**EXERCISE**
What are the lines, copied exactly, from the one containing "Task: Click the Sample button under Values" through the final line of the material? Leave the pictures out.

'''

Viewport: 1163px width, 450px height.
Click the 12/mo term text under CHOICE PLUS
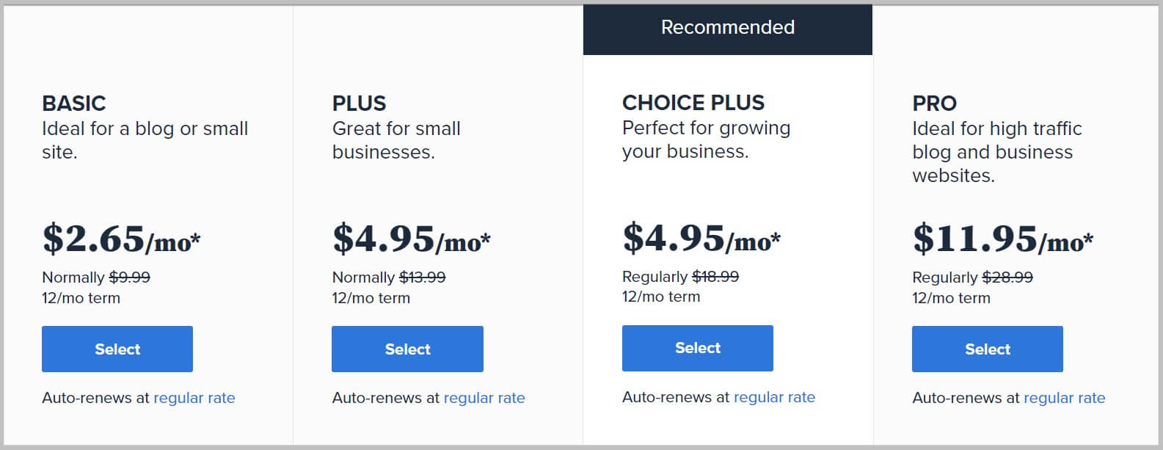pyautogui.click(x=660, y=297)
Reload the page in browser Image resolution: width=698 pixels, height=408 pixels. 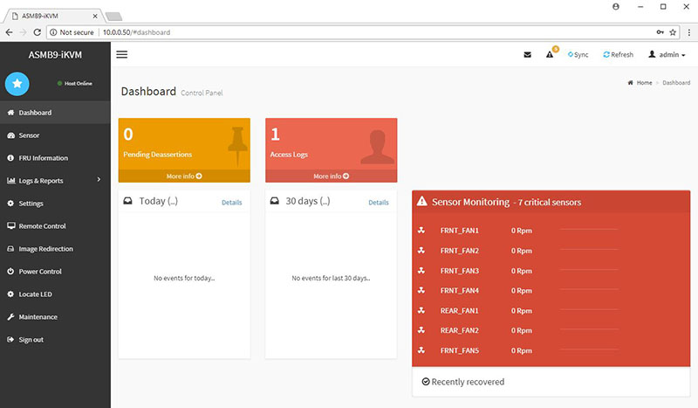[38, 31]
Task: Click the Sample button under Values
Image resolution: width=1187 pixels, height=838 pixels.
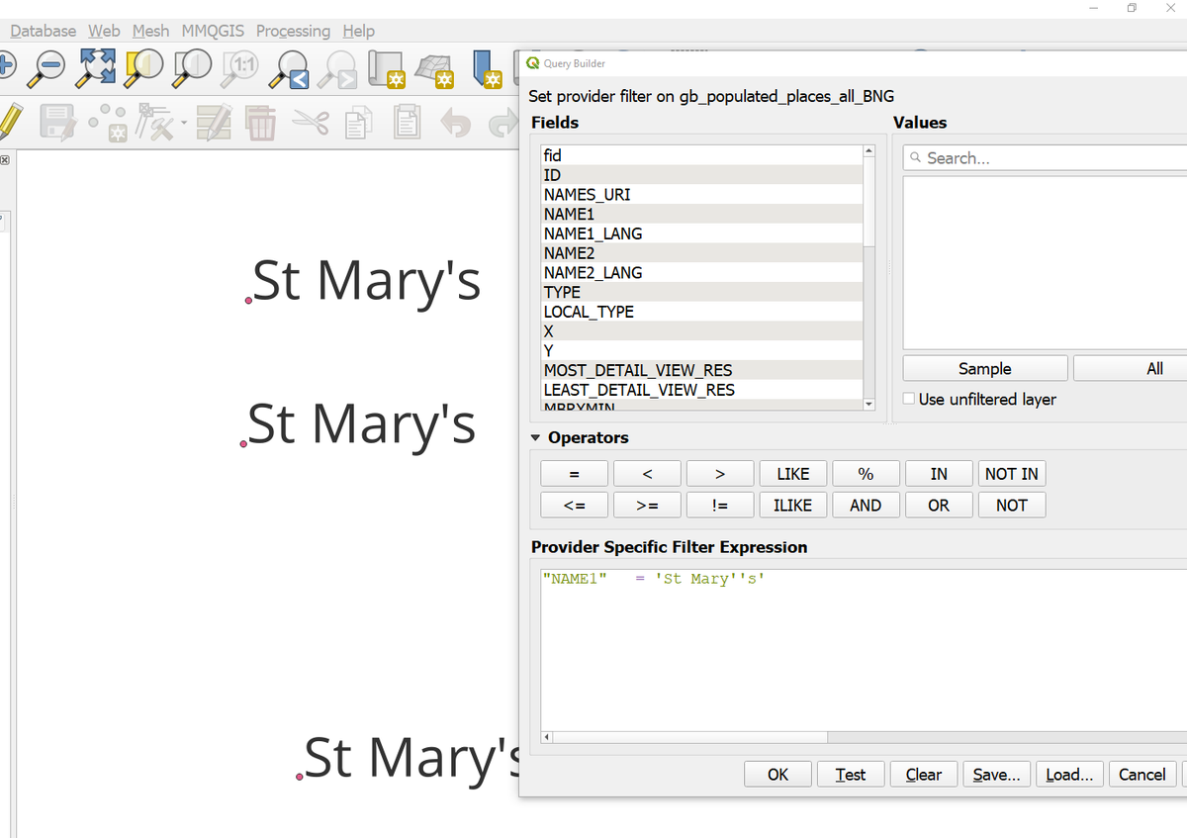Action: pos(983,367)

'''

**ANSWER TO THIS TASK**
Task: Click the Sample button under Values
Image resolution: width=1187 pixels, height=838 pixels.
Action: pos(983,367)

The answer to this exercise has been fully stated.